Designing human evaluations and reporting the outcomes

3 minute read


Every once in a while, there is an MT paper claiming to have achieved human parity (e.g. Hassan et al., 2018, Popel et al., 2020). To be fair, a message like

Our system is as good as human translators

would be ridiculous and is not what people actually claim. What they do say in papers is

Assuming a particular design of human evaluation that is used widely in MT research, for a particular language pair , for a particular domain of text, a statistical analysis shows that it is quite likely that our system is on par with the particular way human translators produced our test material.

In short, many things are “particular” about a claim for human parity! When it comes to human evaluation — like automatic evaluation — the devil is in the details. Some details are quite straightforward: claims are limited to the language pairs tested, and to the kinds of text that are tested.

What is less obvious is that it matters greatly for human evaluation how humans are shown the material to be evaluated, which decisions they have to take or if they are professional translators.

How are humans shown what they have to evaluate? As an example, for the human evaluation of the WMT19 News Translation Task the default evaluation interface looked like this:

WMT 19 sentence-level human evaluation interface

So, this evaluation shows translations sentence-by-sentence. But then there are also language pairs for which a document-level evaluation was performed:

WMT 19 document-level human evaluation interface

Why also have this document-level evaluation? Läubli et al. (2018) found that while it was true that humans had no preference for human translation over MT output if they evaluate on segment-level, they clearly prefer human translation in a document-level evaluation:

Figure taken from Läubli et al. (2018)

Other works by, among other people, my colleague Samuel Läubli, Sheila Castilho and Antonio Toral have identified many other factors that impact human evaluation, such as:

  • Läubli et al. (2020) found that it matters whether the humans doing the evaluation are professional translators or just lay people. For WMT, the people doing the evaluation have been mostly researchers or bilingual crowd workers in the past.
  • Läubli et al. (2020) also found that it matters how the human references used in the evaluation are produced. The translations for WMT test sets are created from scratch every year, WMT commissions them from LSPs. For a particular language pair, this means that either the source or target text is original, while the other side is translated. Evaluating already-translated text (“Translationese”) is different from evaluating original text.
  • Castilho (2020) found that it is hard for humans to assign a single score to an entire translated document, and that the inter-annotator agreement of such scores is quite low compared to a sentence-level evaluation.

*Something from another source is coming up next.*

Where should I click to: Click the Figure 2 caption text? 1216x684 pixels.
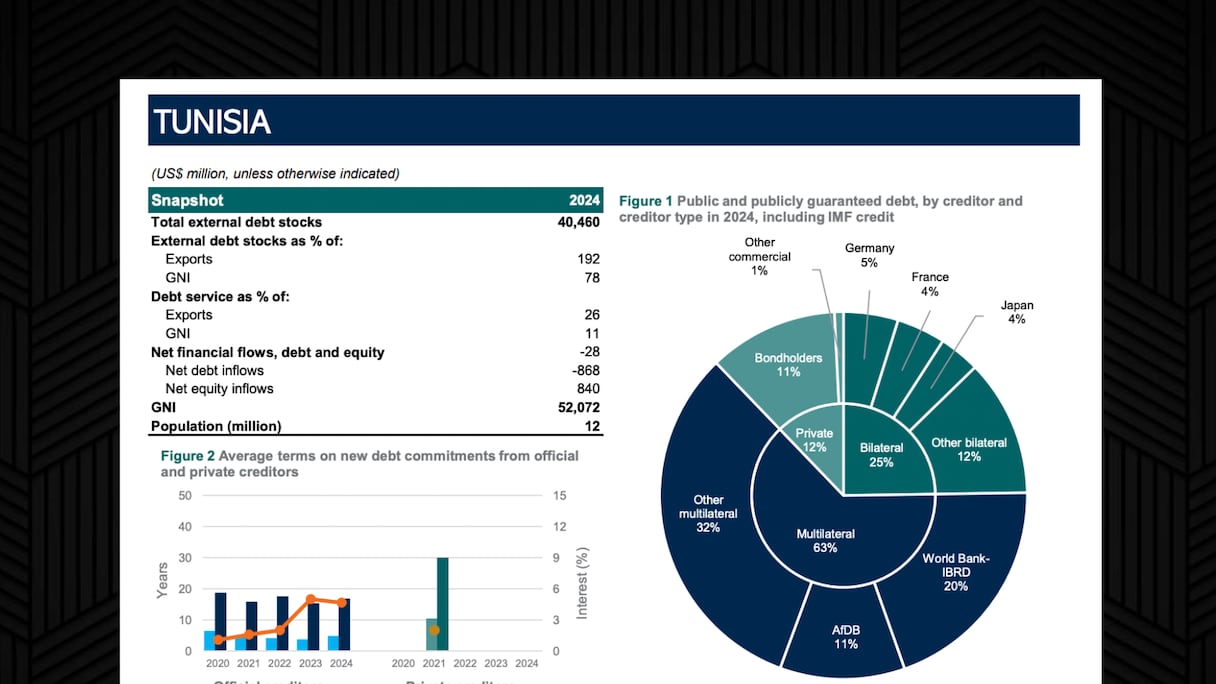tap(370, 463)
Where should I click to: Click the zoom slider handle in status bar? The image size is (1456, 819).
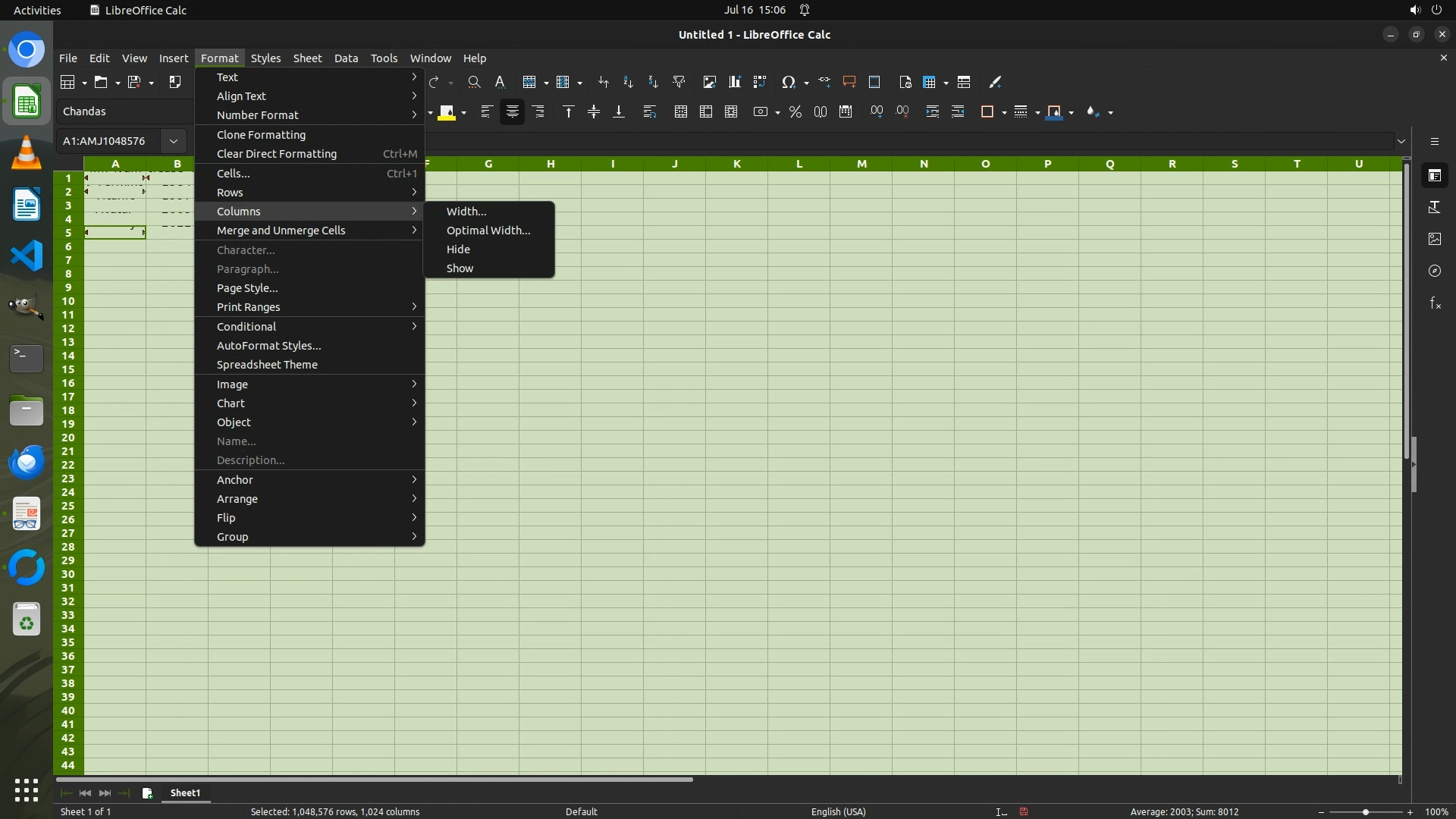pos(1365,812)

There are many more such interesting observations that are worth studying in detail if you are planning a costly human evaluation. In my view, WMT is taking those studies quite seriously and is trying to improve the human evaluation setup every year. For instance, WMT 2019 already had a pilot for document-level evaluation that was improved this year and WMT 2020 took great care to take into account the directionality of the human references.

Going forward, I think it will especially be important to learn more about document-level human evaluation. At the moment we know very little about the impact of various design decisions (Castilho, 2020) and our current method of collecting document-level judgements seems inefficient (Mathur et al., 2020). Establishing clear protocols for document-level evaluation will enable better research on document-level MT systems.


When designing your human evaluation, follow current best practices, for instance the ones laid out in Läubli et al. (2020). Be aware of the limitations of your experimental setup and adjust claims accordingly.